### Document extract ###

Depression is not a normal part of growing older. Older adults may be going through changes such as children moving away, illness, moving to assisted living facilities or the death of loved ones. All of these things can cause feelings of sadness or grief. But when feelings of sadness last for a significant length of time and keep older adults from enjoying life the way they used to, it may be a sign that they should seek treatment.
Taking the First Step toward Wellness
The symptoms of mental disorders can have a profound effect on someone’s quality of life and ability to function. Treatment can address symptoms as well as assist someone experiencing severe or ongoing stress. Some of the reasons that you might consider seeking out psychotherapy include:
- Overwhelming sadness or helplessness that doesn’t go away
- Serious, unusual insomnia or sleeping too much
- Difficulty focusing on work or carrying out other everyday activities
- Constant worry and anxiety
- Drinking to excess or any behavior that harms self or others
- Dealing with a difficult transition, such as a divorce, children leaving home, job difficulties, or the death of someone close
- Children’s behavior problems that interfere with school, family, or peers
Seeking help is not an admission of weakness, but a step towards understanding and obtaining relief from distressing symptoms.
Listed below are either evidence-based practices or promising practices that have been successful at treating Depressive Disorders.
(including Treatments Offered by Prive-Swiss Professional Team)
Psychosocial treatments are non-medical interventions applied to reduce the symptoms of the individual.
- Cognitive Behavioral Therapy (CBT)
- Dialectical Behavioral Therapy (DBT)
- Eye Movement Desensitization and Reprocessing (EMDR)
- Family Interventions
- Group Therapy
- Holistic Interventions (Mindfulness Meditation, Yoga, Massage, Acupuncture, Diet & Nutrition, Fitness, Sleep Hygiene, Relaxation Training)
- Individual Interventions
- Multisystemic Therapy (MST)
Pharmacological Treatments (Medications)
Pharmacological treatments are medical based interventions administered to reduce the symptoms of the individual.Antidepressants are medicines that treat depression. They may help improve the way your brain uses certain chemicals that control mood or stress. You may need to try several different antidepressant medicines before finding the one that improves your symptoms and has manageable side effects. A medication that has helped you or a close family member in the past will often be considered.

###

§ Tasks for this exercise
A. According to the text on depression, what are psychosocial treatments?
B. Write out the text on depression from "(including Treatments Offered" to "Pharmacological Treatments (Medications)".
C. Continue the text on depression from its last sentence.
The lines that come next are separate material and not part of the text on depression.

### Dataset entries ###

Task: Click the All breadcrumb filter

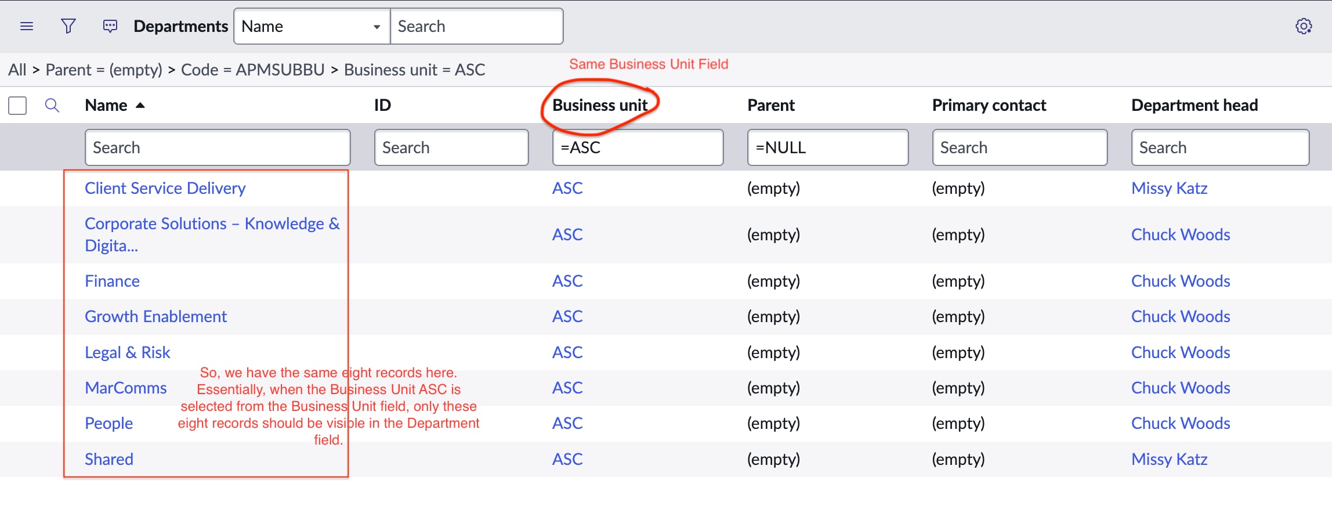Action: pyautogui.click(x=17, y=70)
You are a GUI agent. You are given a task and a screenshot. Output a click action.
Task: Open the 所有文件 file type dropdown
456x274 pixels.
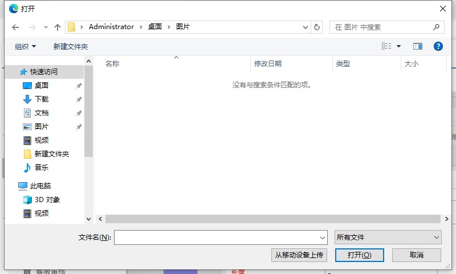(388, 237)
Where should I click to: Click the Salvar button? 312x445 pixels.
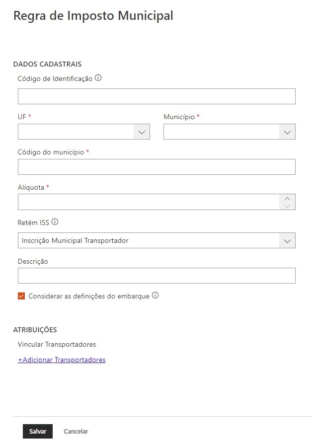[x=38, y=431]
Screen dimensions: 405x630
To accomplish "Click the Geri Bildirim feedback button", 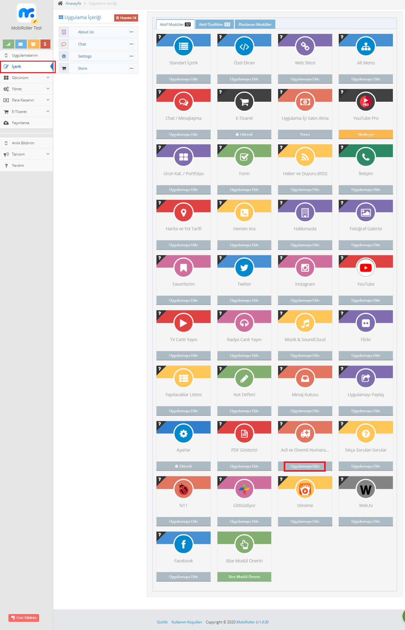I will click(24, 618).
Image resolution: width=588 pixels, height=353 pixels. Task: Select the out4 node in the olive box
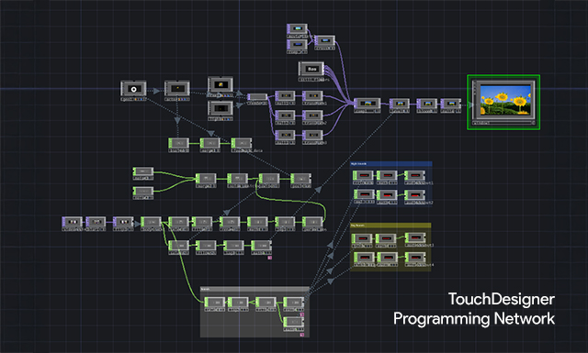tap(414, 258)
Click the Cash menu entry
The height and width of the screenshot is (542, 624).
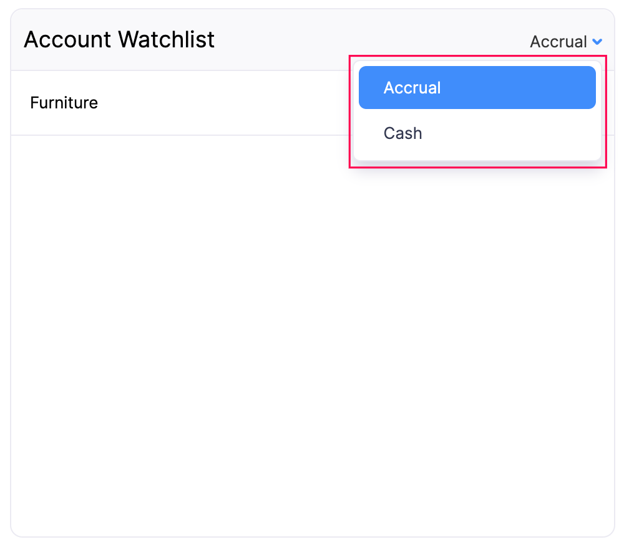(x=402, y=133)
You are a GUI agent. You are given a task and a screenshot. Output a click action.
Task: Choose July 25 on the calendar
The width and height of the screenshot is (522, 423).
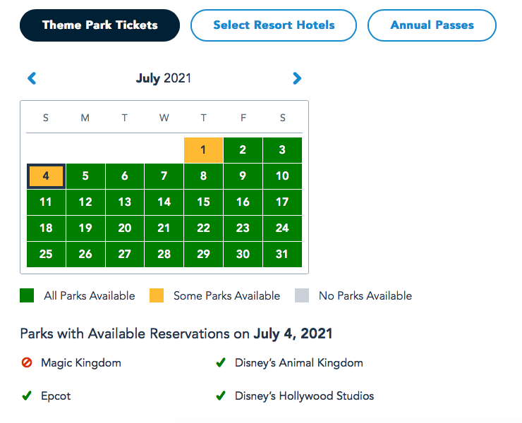tap(46, 255)
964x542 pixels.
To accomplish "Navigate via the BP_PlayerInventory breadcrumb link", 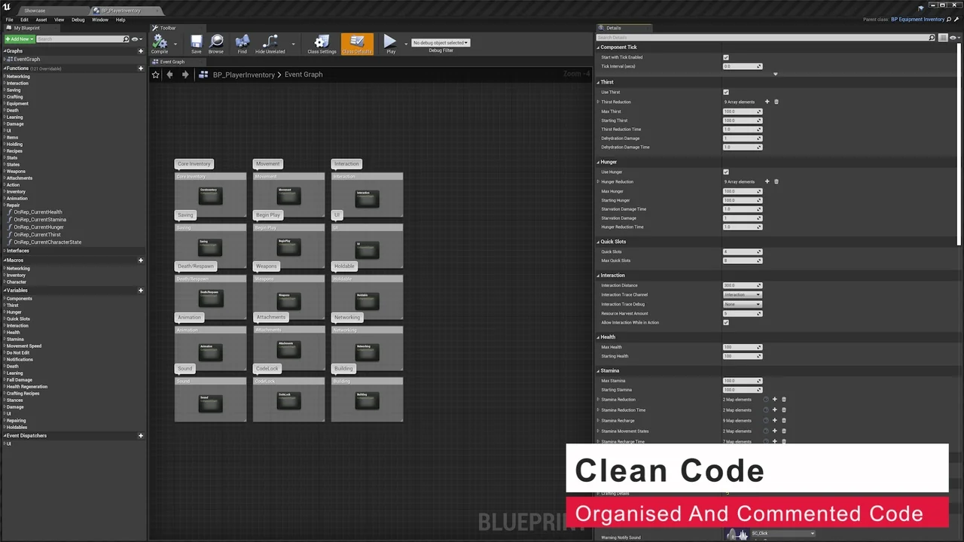I will tap(243, 74).
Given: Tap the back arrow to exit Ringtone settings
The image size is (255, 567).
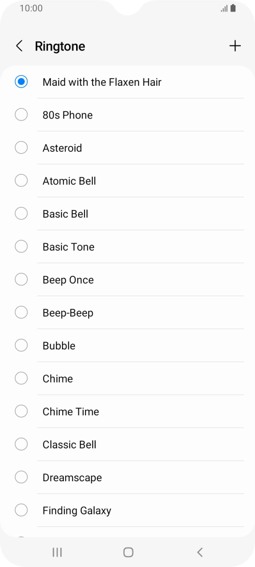Looking at the screenshot, I should 19,46.
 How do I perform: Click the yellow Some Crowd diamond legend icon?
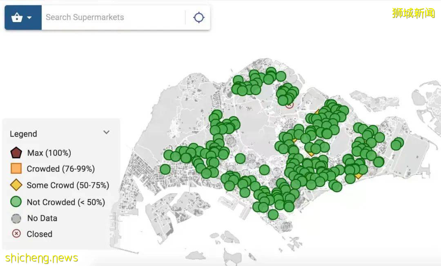point(16,185)
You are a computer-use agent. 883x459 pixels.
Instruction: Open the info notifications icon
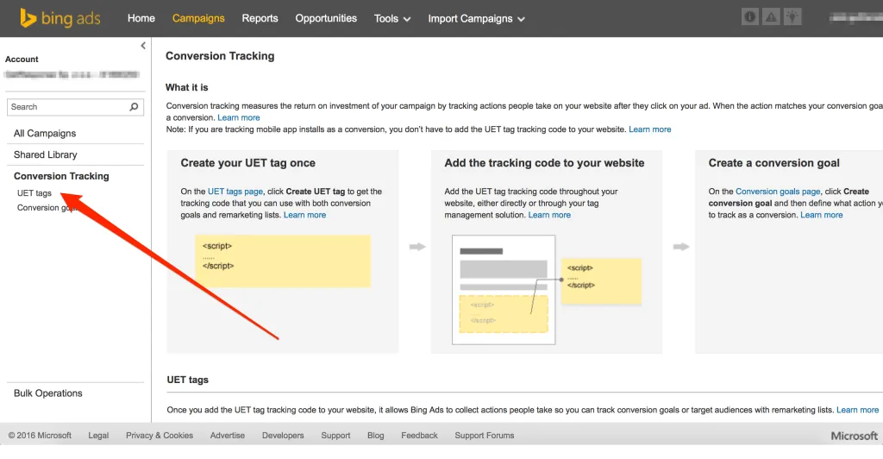pyautogui.click(x=751, y=17)
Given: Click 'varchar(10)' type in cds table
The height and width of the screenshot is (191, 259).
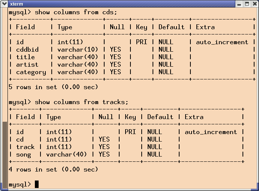Looking at the screenshot, I should click(x=78, y=49).
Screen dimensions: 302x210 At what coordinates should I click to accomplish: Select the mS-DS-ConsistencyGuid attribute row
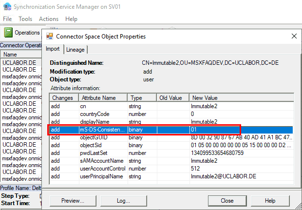click(102, 130)
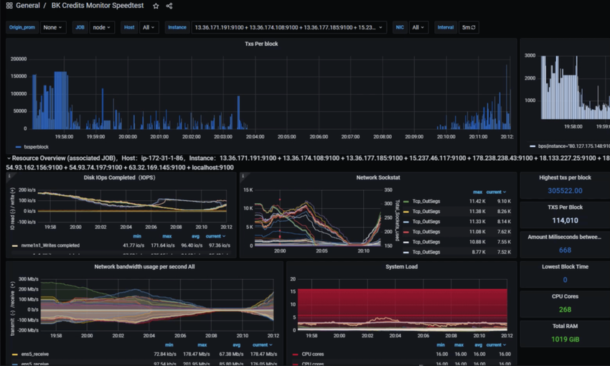Open the dashboards grid icon beside General
Viewport: 610px width, 366px height.
9,6
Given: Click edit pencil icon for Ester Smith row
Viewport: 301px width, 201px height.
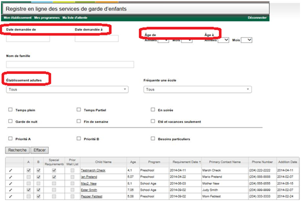Looking at the screenshot, I should [11, 190].
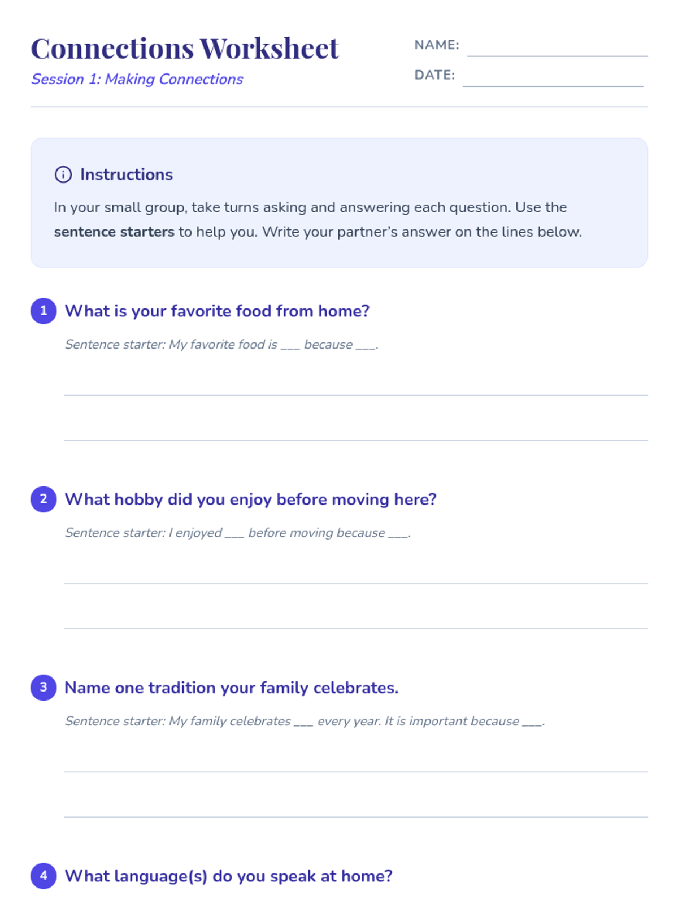
Task: Click the Connections Worksheet title
Action: [x=185, y=49]
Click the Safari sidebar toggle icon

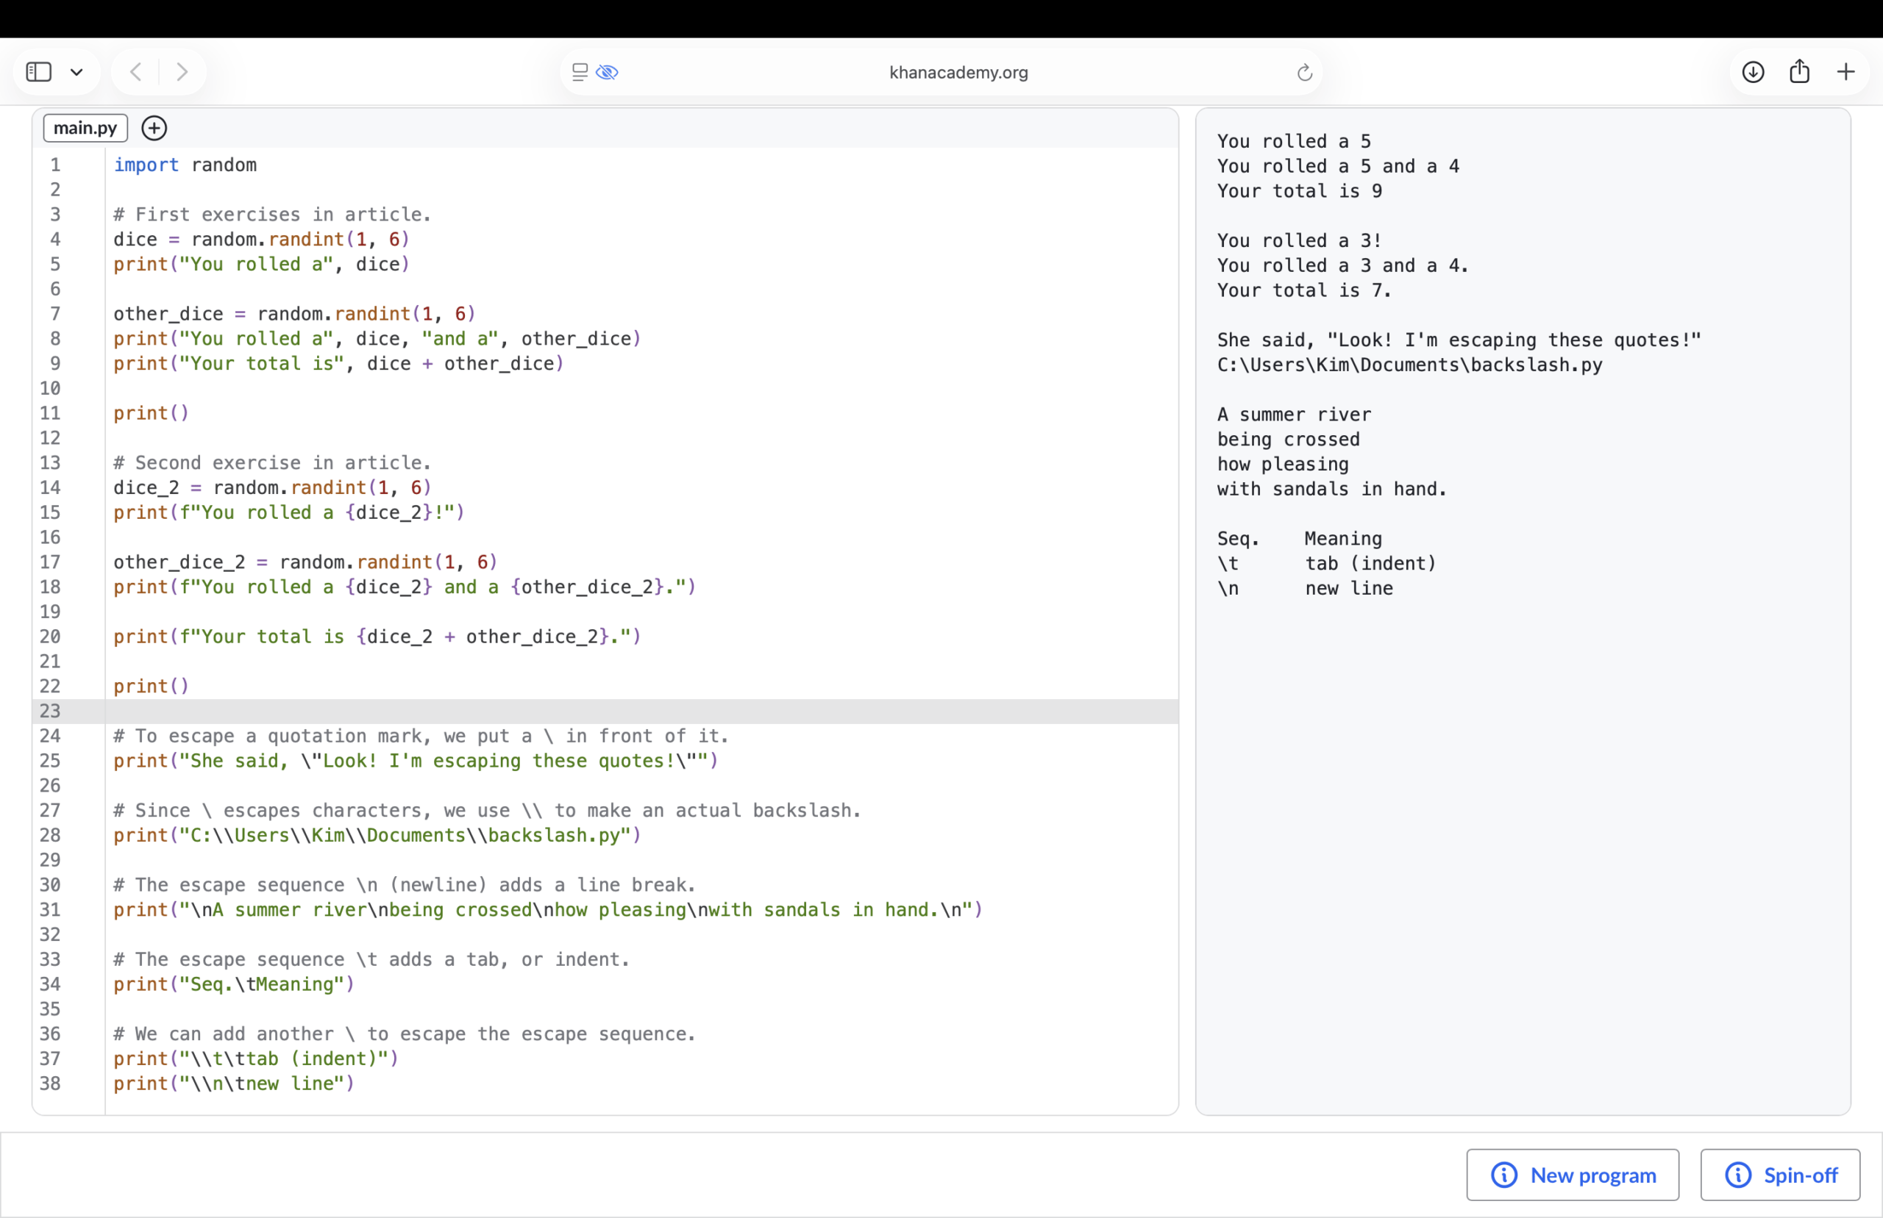tap(39, 72)
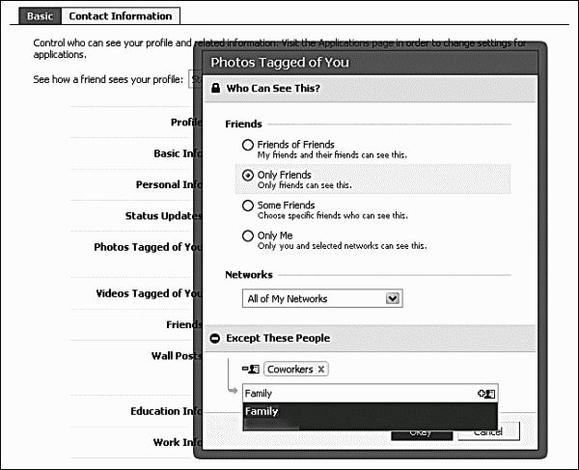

###

§ Responses per task
A. They are non-medical interventions applied to reduce the symptoms of the individual.

B.
(including Treatments Offered by Prive-Swiss Professional Team)
Psychosocial treatments are non-medical interventions applied to reduce the symptoms of the individual.
- Cognitive Behavioral Therapy (CBT)
- Dialectical Behavioral Therapy (DBT)
- Eye Movement Desensitization and Reprocessing (EMDR)
- Family Interventions
- Group Therapy
- Holistic Interventions (Mindfulness Meditation, Yoga, Massage, Acupuncture, Diet & Nutrition, Fitness, Sleep Hygiene, Relaxation Training)
- Individual Interventions
- Multisystemic Therapy (MST)
Pharmacological Treatments (Medications)

C.
Antidepressants take time – usually 2 to 4 weeks – to work, and often, symptoms such as sleep, appetite, and concentration problems improve before mood lifts, so it is important to give medication a chance before reaching a conclusion about its effectiveness. If you begin taking antidepressants, do not stop taking them without the help of a doctor. Sometimes people taking antidepressants feel better and then stop taking the medication on their own, and the depression returns. When you and your doctor have decided it is time to stop the medication, usually after a course of 6 to 12 months, the doctor will help you slowly and safely decrease your dose. Stopping them abruptly can cause withdrawal symptoms.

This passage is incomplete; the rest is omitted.